*** Opening RAW DATA ***

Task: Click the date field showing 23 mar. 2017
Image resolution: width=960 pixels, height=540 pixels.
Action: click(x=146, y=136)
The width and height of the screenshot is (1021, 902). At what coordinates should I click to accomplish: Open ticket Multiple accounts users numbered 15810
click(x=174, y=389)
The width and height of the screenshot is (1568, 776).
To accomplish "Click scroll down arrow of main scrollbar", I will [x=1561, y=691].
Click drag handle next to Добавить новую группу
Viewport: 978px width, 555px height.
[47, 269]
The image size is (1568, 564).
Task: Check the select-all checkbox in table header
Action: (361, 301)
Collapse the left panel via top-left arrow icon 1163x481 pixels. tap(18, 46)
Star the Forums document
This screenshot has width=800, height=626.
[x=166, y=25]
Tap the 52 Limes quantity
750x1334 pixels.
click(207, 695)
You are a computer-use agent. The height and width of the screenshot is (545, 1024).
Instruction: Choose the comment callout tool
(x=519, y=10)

*** Closing RAW DATA ***

## PROBLEM TO SOLVE
Transcribe exactly, and only, the lines from the one with "750x1334 pixels." through the last line of the data.

## EXPECTED ANSWER
750x1334 pixels.
click(207, 695)
You are a computer-use agent. The height and width of the screenshot is (545, 1024).
Instruction: Choose the comment callout tool
(x=519, y=10)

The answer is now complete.